Con l’eccezione di questa incursione palese della vita politica israeliana nella finzione romanzesca, i libri degli enfants terribles, che ormai sono diventati dei riferimenti classici della letteratura israeliana, sollevano delle domande di valore universale invece di spiattellare verità sulla situazione politica.  Ed è precisamente grazie alla loro capacità di utilizzare la realtà israeliana per parlare della condizione umana in genere che Oz e Yehoshua sono riusciti ad interessare lettori di tutti i paesi in cui sono stati tradotti. Forse questa dialettica fra la specificità israeliana e la dimensione universale è meno evidente in David Grossman, i cui romanzi non possono essere pienamente apprezzati da chi non conosce la realtà israeliana (Il libro della grammatica interiore, 1991, 1992 in traduzione italiana; A un cerbiatto somiglia il mio amore, 2008, 2009 in traduzione italiana) o la storia della Shoah (Vedi alla voce: amore, 1986, 1988 in traduzione italiana).
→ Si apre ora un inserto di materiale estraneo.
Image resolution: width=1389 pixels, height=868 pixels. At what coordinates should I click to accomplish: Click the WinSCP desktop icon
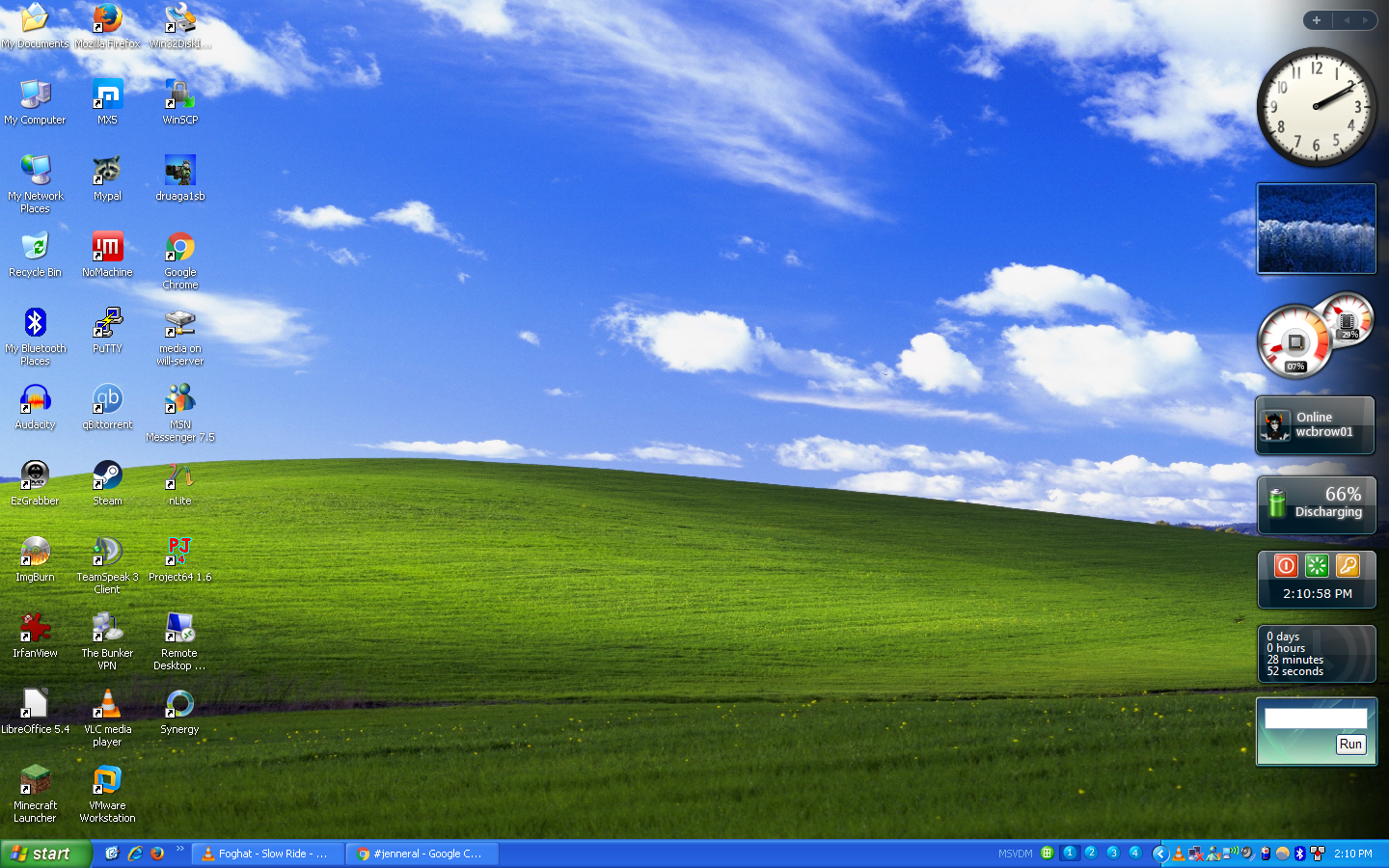pos(179,95)
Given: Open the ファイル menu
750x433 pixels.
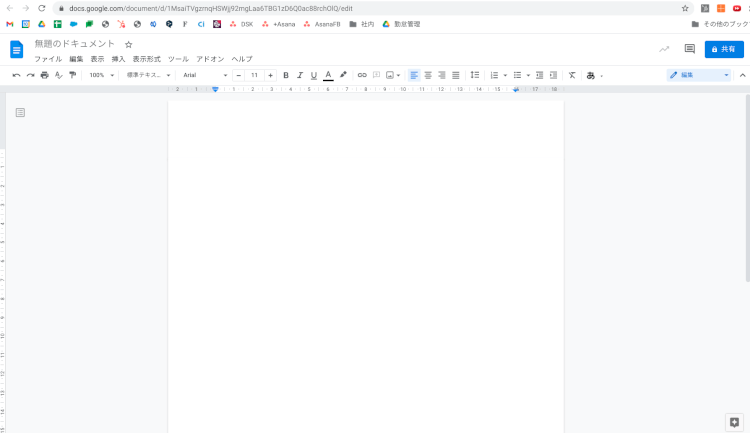Looking at the screenshot, I should coord(48,59).
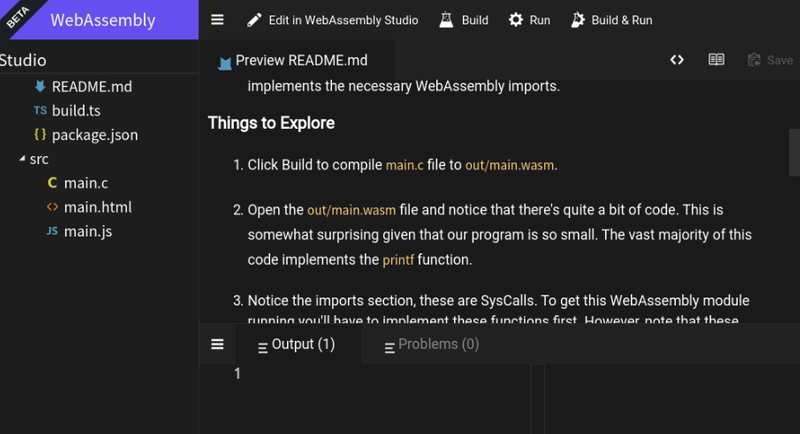The width and height of the screenshot is (800, 434).
Task: Click the Save icon button
Action: [x=770, y=60]
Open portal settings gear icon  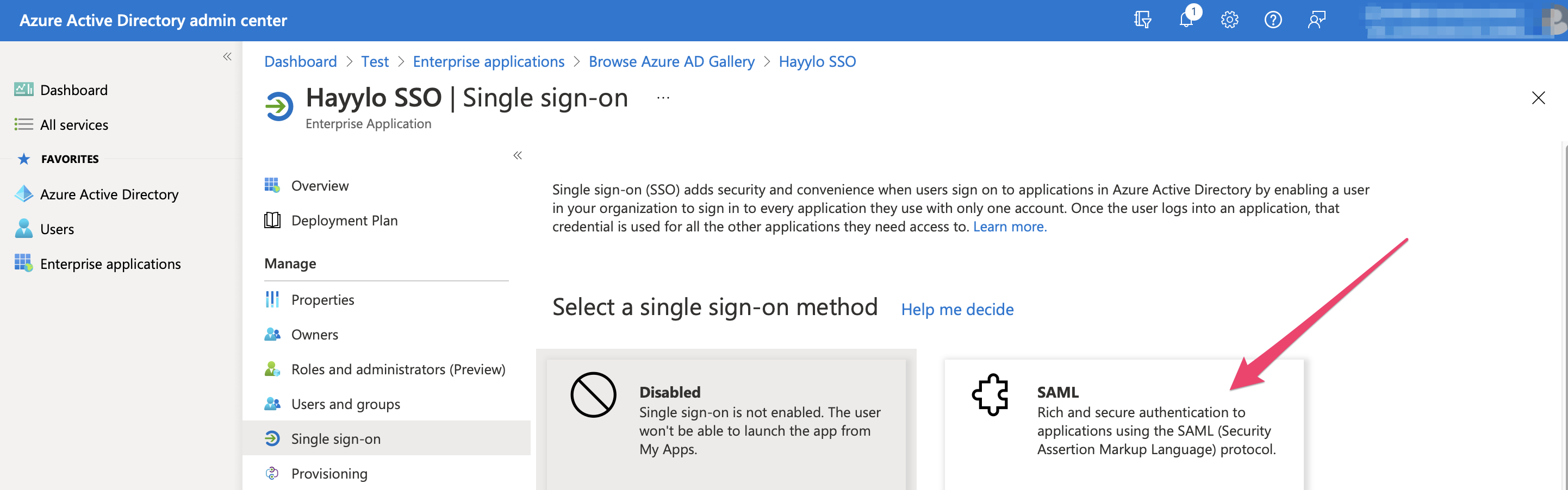[1229, 20]
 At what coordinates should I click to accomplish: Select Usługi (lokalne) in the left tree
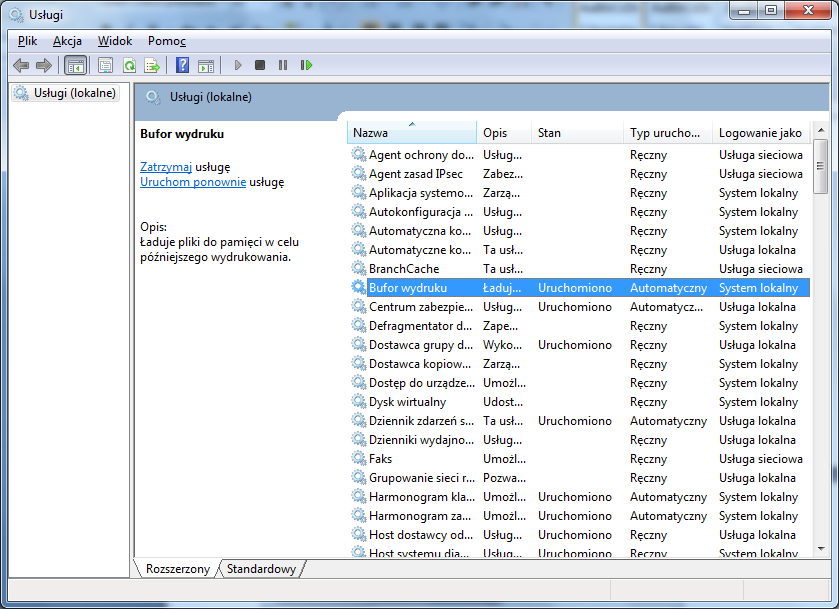click(x=74, y=93)
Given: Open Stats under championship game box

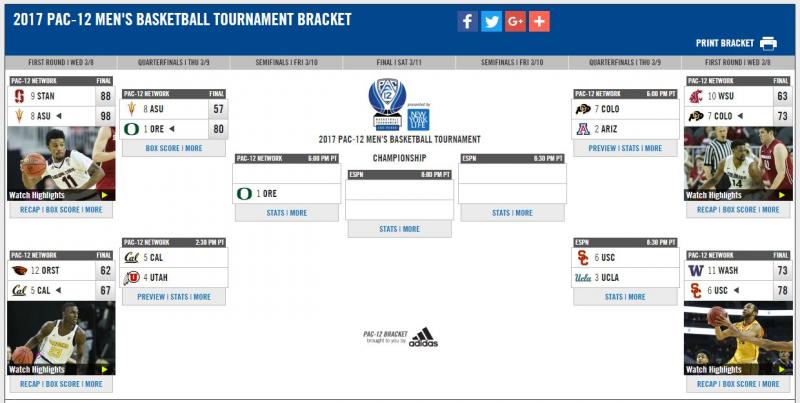Looking at the screenshot, I should tap(388, 229).
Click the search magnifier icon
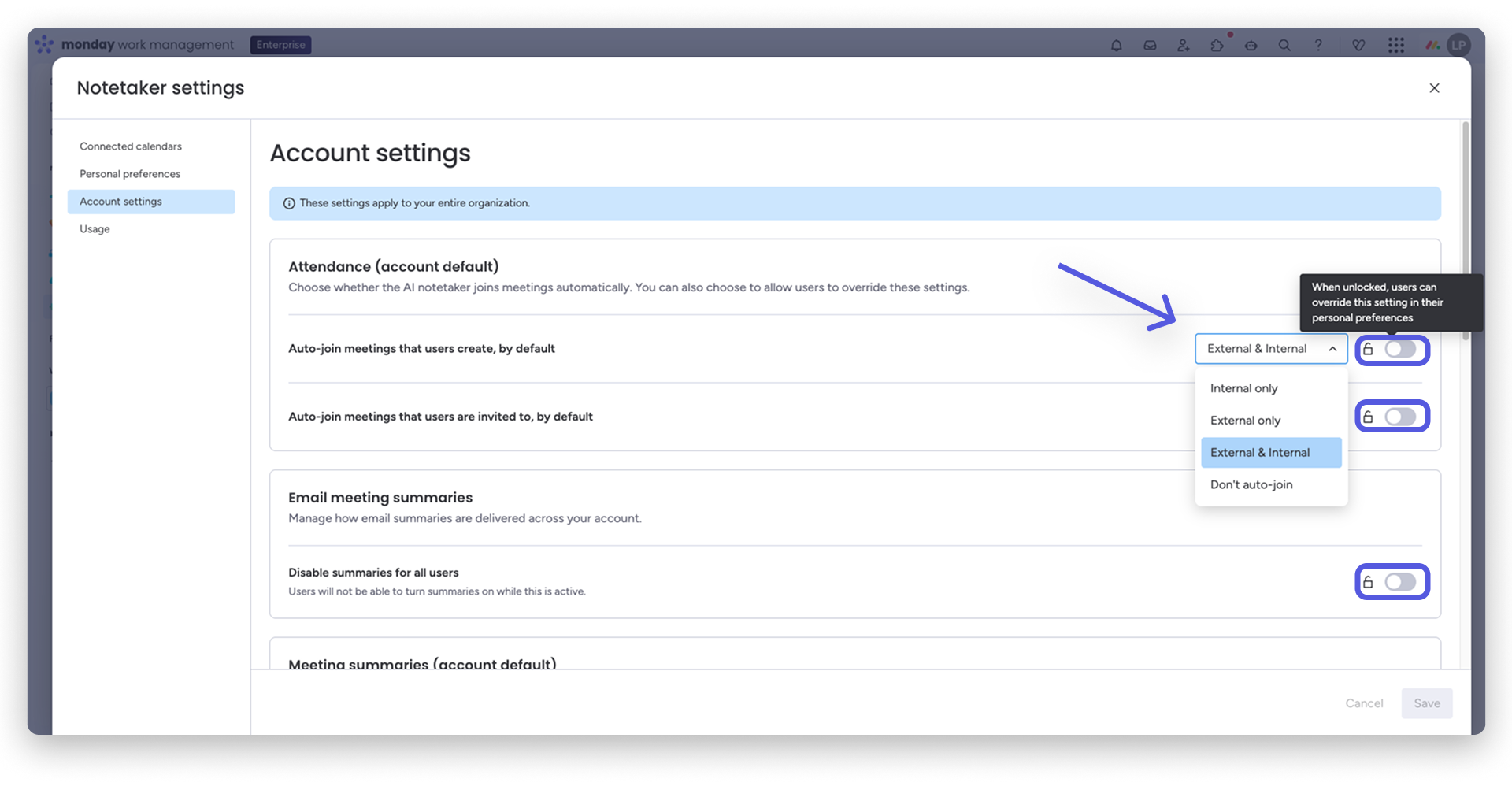This screenshot has width=1512, height=786. point(1284,46)
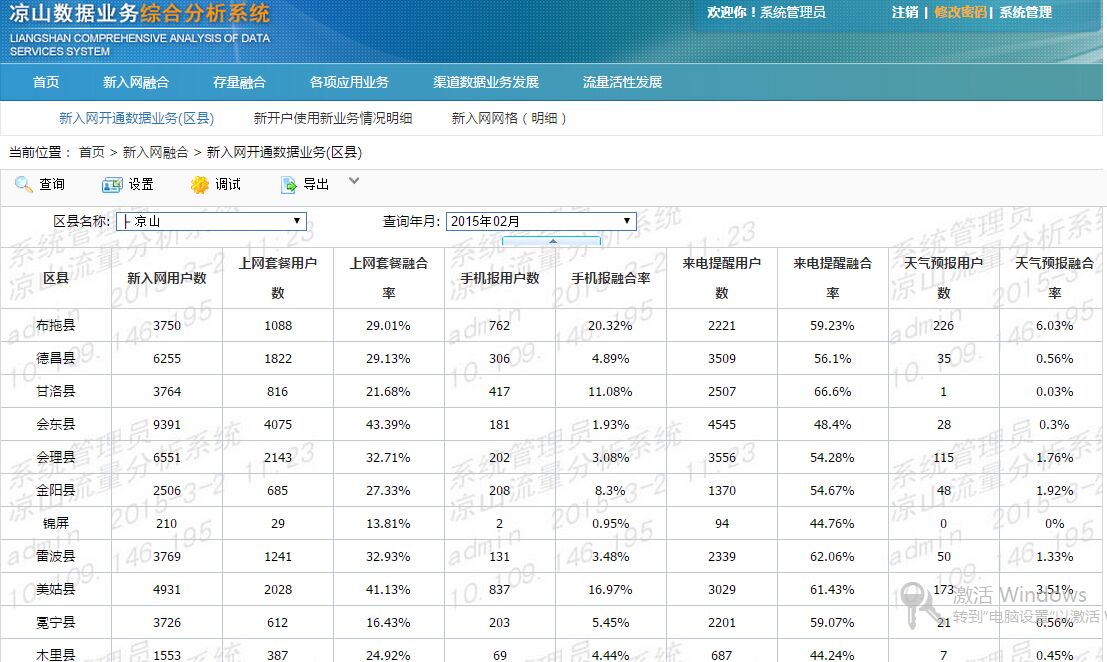Collapse the query panel using the up arrow handle
Image resolution: width=1107 pixels, height=662 pixels.
(551, 241)
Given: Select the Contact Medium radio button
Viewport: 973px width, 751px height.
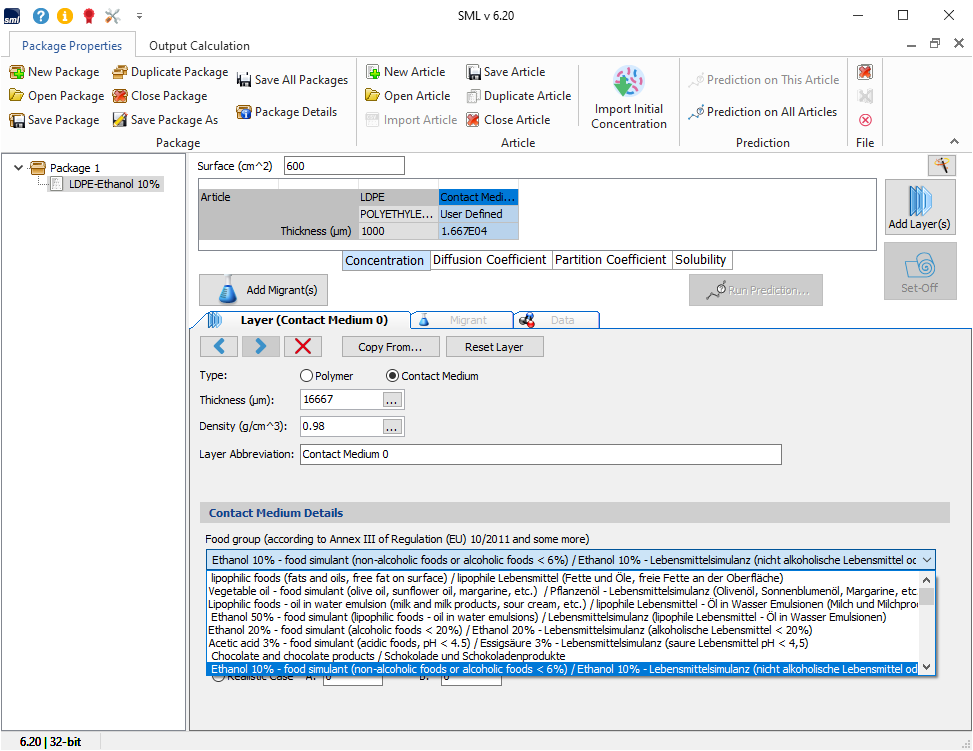Looking at the screenshot, I should [x=393, y=376].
La recente intervista di Grossman nella Repubblica del 1 agosto 2025 dove il romanziere, spinto dalla giornalista Francesca Cafferi, ha ammesso con desolazione che a Gaza “sta accadendo (…) un genocidio”, non ci deve far dimenticare che le affermazioni degli scrittori israeliani si inseriscono nel paradigma dell’intellettuale impegnato in un paese democratico dove la libertà di espressione è garantita a condizione di non mettere in pericolo la sicurezza dello Stato. Quindi Grossman non può affatto essere considerato come un dissidente. Fa solo parte del mainstream israeliano che rimprovera certi aspetti della politica di oggi o di ieri. Ciò nonostante Grossman rimane fondamentalmente un patriota israeliano come tutti i manifestanti della sinistra anti-Netanyahu che sfilano ogni sabato sera con le bandiere israeliane e cantano la Hatikvà per concludere la loro protesta.

Siccome l’antisionismo occidentale non vuole riconoscere il carattere profondamente democratico dello Stato di Israele, molti lettori di Oz, Yehoshua e Grossman non capiscono la possibilità di conciliare il patriottismo con il diritto di esprimere delle critiche in pubblico. Prigionieri di questo paradigma sbagliato, i detrattori di Israele non capiscono bene né il senso delle dichiarazioni politiche degli enfants terribles né i romanzi propri di quegli scrittori.

Così ad esempio a proposito dell’ansietà di Hannah in Michael mio, il primo romanzo di Oz: la giovane donna depressa si ricorda dei suoi amici d’infanzia, i due gemelli arabi Khalil e ‘Aziz, che non ha più mai rivisto dal 1948, quando Gerusalemme fu separata in una parte israeliana e un’altra giordana. Per la studiosa britannica Jacqueline Rose, Khalil e ‘Aziz simboleggerebbero il sentimento di colpa di molti israeliani che si sentono a disagio con l’occupazione dei Territori di Giudea-Samaria. Oz stesso era ossessionato da questo problema. Eppure, Michael mio è stato pubblicato nel maggio 1967, un po’ prima della Guerra dei sei giorni che portò all’occupazione della Cisgiordania e di Gerusalemme-est. Nel 2004 al Festival internazionale del libro di Edimburgo un’auditrice chiese a Oz se il sentimento di angoscia provato da Hannah era stato provocato da quel sentimento di colpa dovuto all’occupazione della Cisgiordania. Lo scrittore non comprese la domanda e rispose che nella Gerusalemme degli anni 1950, il quadro dove si svolge la storia di Michael mio, gli abitanti israeliani di Gerusalemme-ovest, ancora traumatizzati dai ricordi dell’assedio della città nel 1948, avevano la sensazione che i loro giorni erano contati. Non si trattava quindi dello sconforto degli intellettuali liberali della sinistra israeliana di fronte alla realtà più tardiva dell’Occupazione dei Territori ma bensì della paura molto concreta di una popolazione minacciata dai cecchini giordani.